12. Yet another proposition is that the provision cannot be
interpreted in a manner to defeat its object and merely because
it causes any hardship to a party, no different interpretation can
be given, rather it is a duty cast upon the Court to give effect to
the words which are used in the provision. This proposition can
be seen from the decision delivered by the Hon'ble Apex Court
in the case of M/s. Easland Comines, Coimbatore v.
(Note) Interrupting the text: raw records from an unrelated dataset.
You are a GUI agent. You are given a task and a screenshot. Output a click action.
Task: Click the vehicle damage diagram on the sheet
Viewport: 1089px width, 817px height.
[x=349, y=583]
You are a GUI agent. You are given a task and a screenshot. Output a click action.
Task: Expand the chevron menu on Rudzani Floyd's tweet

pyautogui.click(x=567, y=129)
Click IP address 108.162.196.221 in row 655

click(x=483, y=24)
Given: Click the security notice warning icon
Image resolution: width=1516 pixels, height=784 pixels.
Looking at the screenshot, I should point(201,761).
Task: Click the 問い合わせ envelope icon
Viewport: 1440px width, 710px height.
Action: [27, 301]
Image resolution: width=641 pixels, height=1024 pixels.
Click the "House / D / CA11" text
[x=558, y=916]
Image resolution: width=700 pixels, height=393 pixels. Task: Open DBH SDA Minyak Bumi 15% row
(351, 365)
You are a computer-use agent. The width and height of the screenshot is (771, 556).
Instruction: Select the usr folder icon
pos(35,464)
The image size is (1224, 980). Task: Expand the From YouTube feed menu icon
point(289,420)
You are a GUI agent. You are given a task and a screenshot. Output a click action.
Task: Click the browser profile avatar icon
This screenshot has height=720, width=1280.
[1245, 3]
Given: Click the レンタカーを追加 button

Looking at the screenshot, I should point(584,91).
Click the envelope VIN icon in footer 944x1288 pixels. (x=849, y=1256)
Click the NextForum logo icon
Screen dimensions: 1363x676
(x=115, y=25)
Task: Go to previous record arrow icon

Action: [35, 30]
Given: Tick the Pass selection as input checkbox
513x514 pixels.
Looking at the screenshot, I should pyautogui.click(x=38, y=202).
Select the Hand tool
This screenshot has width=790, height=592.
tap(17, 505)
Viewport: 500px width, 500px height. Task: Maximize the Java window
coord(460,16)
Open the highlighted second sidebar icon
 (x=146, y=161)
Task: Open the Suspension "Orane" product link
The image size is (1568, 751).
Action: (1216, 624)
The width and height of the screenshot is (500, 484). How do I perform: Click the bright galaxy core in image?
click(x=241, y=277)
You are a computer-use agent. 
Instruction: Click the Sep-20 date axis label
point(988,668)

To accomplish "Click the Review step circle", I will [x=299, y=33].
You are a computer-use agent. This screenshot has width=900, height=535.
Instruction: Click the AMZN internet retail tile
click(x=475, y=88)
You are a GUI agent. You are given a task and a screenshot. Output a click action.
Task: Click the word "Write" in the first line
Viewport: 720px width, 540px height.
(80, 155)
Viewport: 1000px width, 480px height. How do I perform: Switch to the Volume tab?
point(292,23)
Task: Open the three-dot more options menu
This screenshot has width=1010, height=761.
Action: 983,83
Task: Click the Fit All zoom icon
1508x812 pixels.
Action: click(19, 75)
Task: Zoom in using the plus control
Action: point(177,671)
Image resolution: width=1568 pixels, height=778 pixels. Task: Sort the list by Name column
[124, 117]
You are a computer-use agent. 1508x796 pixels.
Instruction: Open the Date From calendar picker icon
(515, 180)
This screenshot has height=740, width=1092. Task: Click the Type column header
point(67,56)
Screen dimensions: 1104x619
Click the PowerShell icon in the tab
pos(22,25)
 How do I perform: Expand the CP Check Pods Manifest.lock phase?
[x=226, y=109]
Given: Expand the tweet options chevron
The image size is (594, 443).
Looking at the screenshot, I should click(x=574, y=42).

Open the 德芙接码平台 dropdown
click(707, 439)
Collector of Central Excise, Coimbatore reported in AIR
2003 SC 843 (at 850). Relevant observations from the
aforesaid decision contained in para-15, we deem it proper to
quote hereunder:-
"15. In our view, it would be difficult to accept the aforesaid contention. It is well settled law that merely because a law causes hardship, it cannot be interpreted in a manner so as to defeat its object. It is also to be remembered that the Courts are not concerned with the legislative policy or with the result, whether injurious or otherwise, by giving effect to the language used nor it is the function of the Court where the meaning is clear not to give effect to it merely because it would lead to some hardship. It is the duty imposed on the Courts in interpreting a particular provision of law to ascertain the meaning and intendment of the Legislature and in doing so, it should presume that the provision was designed to effectuate a particular object or to meet a particular requirement. Re: Firm Amar Nath Basheshar Dass v. Tek Chand, [1972] 1 SCC 893."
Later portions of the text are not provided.